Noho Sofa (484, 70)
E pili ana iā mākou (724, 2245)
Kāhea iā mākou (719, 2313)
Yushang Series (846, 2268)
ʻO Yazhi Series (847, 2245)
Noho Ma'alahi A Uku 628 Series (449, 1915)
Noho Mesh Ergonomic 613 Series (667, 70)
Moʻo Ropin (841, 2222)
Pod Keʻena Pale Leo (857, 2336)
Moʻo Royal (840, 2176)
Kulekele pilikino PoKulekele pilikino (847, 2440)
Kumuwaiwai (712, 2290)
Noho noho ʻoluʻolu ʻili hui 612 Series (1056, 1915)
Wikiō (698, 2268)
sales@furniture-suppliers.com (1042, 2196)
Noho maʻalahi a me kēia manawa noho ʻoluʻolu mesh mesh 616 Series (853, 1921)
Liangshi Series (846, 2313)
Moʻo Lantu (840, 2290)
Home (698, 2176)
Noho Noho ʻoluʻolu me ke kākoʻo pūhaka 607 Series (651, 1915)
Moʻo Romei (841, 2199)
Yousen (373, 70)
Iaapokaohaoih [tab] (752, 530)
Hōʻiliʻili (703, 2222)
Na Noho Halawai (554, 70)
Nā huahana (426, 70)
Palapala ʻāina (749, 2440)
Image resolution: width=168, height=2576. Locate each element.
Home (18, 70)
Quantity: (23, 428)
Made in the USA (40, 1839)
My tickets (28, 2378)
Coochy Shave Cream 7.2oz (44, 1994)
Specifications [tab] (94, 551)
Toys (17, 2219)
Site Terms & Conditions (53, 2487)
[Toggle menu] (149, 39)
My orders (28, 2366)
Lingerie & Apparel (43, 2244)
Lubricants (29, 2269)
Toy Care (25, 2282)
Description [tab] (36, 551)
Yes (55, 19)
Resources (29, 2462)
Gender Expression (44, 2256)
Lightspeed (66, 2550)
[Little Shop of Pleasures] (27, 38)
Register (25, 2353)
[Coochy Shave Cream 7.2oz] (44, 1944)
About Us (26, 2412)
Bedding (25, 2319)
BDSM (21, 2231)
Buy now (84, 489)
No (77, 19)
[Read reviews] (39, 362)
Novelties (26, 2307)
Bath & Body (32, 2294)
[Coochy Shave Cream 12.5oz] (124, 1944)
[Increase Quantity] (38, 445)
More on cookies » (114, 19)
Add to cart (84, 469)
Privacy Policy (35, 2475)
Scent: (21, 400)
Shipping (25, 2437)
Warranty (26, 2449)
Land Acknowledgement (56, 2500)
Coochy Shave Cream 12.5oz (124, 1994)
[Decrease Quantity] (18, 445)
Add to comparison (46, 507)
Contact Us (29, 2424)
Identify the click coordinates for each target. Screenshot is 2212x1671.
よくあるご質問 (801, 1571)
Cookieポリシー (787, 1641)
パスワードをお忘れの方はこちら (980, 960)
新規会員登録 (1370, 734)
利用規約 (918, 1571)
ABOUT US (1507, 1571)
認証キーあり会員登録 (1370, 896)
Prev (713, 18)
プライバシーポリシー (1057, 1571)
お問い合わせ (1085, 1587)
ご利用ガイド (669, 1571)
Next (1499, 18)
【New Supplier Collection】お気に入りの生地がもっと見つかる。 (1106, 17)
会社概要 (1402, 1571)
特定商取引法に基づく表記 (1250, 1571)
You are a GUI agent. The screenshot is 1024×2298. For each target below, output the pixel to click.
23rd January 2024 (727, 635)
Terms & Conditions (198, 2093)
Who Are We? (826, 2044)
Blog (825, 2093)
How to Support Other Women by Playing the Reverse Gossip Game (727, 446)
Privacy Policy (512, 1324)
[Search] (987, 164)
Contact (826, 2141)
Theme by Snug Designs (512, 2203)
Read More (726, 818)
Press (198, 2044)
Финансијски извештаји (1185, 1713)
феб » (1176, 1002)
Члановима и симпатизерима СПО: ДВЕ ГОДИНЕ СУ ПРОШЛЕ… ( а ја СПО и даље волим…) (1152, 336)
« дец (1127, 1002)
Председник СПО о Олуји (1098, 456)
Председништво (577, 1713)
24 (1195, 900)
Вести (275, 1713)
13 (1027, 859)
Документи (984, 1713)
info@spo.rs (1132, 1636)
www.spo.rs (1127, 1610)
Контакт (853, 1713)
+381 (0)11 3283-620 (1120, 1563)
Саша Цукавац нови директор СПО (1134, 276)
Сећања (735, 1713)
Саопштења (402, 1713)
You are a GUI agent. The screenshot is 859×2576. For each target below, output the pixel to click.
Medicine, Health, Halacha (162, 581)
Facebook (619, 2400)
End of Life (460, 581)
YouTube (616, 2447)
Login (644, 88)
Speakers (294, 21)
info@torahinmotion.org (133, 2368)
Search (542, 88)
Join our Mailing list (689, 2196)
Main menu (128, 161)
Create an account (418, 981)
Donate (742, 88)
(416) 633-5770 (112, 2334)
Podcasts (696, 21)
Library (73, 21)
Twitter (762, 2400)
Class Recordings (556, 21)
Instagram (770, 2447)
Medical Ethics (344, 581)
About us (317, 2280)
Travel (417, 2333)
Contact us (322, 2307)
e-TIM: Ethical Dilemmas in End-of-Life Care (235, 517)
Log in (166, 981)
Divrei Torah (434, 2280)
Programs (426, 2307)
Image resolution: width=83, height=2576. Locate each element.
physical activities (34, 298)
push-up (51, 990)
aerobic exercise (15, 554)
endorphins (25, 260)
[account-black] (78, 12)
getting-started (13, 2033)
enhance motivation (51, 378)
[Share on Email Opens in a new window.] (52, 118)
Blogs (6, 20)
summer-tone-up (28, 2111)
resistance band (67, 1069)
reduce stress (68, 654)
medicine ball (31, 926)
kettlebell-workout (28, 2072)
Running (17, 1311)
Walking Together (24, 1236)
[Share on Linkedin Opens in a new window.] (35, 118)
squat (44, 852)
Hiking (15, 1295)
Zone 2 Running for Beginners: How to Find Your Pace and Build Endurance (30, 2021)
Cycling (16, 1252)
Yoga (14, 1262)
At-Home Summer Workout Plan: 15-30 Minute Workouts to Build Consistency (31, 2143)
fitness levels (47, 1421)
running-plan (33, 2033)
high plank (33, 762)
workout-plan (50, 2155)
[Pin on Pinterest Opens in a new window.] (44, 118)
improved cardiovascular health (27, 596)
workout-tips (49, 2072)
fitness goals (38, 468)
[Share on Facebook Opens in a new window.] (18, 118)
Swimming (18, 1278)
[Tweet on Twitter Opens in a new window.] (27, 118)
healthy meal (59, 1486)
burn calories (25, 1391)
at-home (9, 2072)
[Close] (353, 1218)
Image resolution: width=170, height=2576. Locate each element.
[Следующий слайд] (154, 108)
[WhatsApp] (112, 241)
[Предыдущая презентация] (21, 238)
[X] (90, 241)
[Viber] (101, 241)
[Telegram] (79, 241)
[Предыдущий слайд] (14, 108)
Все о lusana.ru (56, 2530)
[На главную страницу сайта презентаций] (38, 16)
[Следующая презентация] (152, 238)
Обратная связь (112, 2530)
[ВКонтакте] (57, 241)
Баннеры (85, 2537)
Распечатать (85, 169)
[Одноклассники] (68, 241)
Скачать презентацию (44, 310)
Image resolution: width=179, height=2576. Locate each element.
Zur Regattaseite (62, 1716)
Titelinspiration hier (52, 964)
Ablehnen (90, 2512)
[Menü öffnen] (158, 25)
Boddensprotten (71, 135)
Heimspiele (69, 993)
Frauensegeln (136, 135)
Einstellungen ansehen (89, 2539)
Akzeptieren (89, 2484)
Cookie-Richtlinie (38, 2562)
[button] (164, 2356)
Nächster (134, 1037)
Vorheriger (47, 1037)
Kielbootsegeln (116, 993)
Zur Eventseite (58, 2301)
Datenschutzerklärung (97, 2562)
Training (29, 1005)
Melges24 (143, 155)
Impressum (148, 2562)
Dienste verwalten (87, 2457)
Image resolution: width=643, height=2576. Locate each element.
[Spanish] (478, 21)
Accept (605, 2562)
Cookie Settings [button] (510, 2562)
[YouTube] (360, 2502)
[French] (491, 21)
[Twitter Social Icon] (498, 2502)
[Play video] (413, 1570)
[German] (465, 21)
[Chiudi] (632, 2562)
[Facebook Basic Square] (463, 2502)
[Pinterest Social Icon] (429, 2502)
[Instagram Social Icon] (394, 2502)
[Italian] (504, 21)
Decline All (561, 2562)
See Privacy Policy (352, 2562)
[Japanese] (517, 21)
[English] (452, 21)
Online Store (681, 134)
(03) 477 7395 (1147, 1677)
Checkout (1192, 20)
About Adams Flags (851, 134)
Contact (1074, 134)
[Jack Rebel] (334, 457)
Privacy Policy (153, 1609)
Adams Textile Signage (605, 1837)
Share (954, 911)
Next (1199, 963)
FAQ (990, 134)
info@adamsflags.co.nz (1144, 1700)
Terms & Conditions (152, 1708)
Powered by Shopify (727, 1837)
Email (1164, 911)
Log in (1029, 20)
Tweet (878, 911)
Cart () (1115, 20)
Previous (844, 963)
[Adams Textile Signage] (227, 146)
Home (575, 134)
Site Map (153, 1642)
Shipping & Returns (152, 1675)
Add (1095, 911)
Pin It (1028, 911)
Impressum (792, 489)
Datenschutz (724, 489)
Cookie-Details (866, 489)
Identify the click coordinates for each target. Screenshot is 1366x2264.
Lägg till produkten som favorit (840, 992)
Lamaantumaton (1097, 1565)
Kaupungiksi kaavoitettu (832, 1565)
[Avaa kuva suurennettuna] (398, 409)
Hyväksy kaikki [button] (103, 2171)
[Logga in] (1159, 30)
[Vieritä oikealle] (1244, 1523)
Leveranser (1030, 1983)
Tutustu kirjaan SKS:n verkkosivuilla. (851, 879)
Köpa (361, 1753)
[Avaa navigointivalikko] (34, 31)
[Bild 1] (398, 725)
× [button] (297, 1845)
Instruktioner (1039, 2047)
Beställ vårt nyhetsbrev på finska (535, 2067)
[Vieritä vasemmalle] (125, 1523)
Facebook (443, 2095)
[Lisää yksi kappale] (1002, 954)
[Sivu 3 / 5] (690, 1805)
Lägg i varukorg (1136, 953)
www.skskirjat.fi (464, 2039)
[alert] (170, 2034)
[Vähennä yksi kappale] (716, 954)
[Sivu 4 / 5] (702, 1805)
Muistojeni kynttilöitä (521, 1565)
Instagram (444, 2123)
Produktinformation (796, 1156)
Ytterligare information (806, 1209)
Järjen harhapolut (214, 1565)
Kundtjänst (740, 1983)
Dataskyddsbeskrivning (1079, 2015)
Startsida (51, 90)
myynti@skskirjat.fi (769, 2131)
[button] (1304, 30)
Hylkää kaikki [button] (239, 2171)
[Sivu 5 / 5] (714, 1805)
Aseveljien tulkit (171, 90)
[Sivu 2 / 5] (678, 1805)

# # # # #

*About this exercise*.
Print, please, the lines above from the very first through the one that holds "[Coochy Shave Cream 12.5oz] (124, 1944)", both included, word for word and with nothing else.

*Exercise response*.
Noho Sofa (484, 70)
E pili ana iā mākou (724, 2245)
Kāhea iā mākou (719, 2313)
Yushang Series (846, 2268)
ʻO Yazhi Series (847, 2245)
Noho Ma'alahi A Uku 628 Series (449, 1915)
Noho Mesh Ergonomic 613 Series (667, 70)
Moʻo Ropin (841, 2222)
Pod Keʻena Pale Leo (857, 2336)
Moʻo Royal (840, 2176)
Kulekele pilikino PoKulekele pilikino (847, 2440)
Kumuwaiwai (712, 2290)
Noho noho ʻoluʻolu ʻili hui 612 Series (1056, 1915)
Wikiō (698, 2268)
sales@furniture-suppliers.com (1042, 2196)
Noho maʻalahi a me kēia manawa noho ʻoluʻolu mesh mesh 616 Series (853, 1921)
Liangshi Series (846, 2313)
Moʻo Lantu (840, 2290)
Home (698, 2176)
Noho Noho ʻoluʻolu me ke kākoʻo pūhaka 607 Series (651, 1915)
Moʻo Romei (841, 2199)
Yousen (373, 70)
Iaapokaohaoih [tab] (752, 530)
Hōʻiliʻili (703, 2222)
Na Noho Halawai (554, 70)
Nā huahana (426, 70)
Palapala ʻāina (749, 2440)
Image resolution: width=168, height=2576. Locate each element.
Home (18, 70)
Quantity: (23, 428)
Made in the USA (40, 1839)
My tickets (28, 2378)
Coochy Shave Cream 7.2oz (44, 1994)
Specifications [tab] (94, 551)
Toys (17, 2219)
Site Terms & Conditions (53, 2487)
[Toggle menu] (149, 39)
My orders (28, 2366)
Lingerie & Apparel (43, 2244)
Lubricants (29, 2269)
Toy Care (25, 2282)
Description [tab] (36, 551)
Yes (55, 19)
Resources (29, 2462)
Gender Expression (44, 2256)
Lightspeed (66, 2550)
[Little Shop of Pleasures] (27, 38)
Register (25, 2353)
[Coochy Shave Cream 7.2oz] (44, 1944)
About Us (26, 2412)
Bedding (25, 2319)
BDSM (21, 2231)
Buy now (84, 489)
No (77, 19)
[Read reviews] (39, 362)
Novelties (26, 2307)
Bath & Body (32, 2294)
[Coochy Shave Cream 12.5oz] (124, 1944)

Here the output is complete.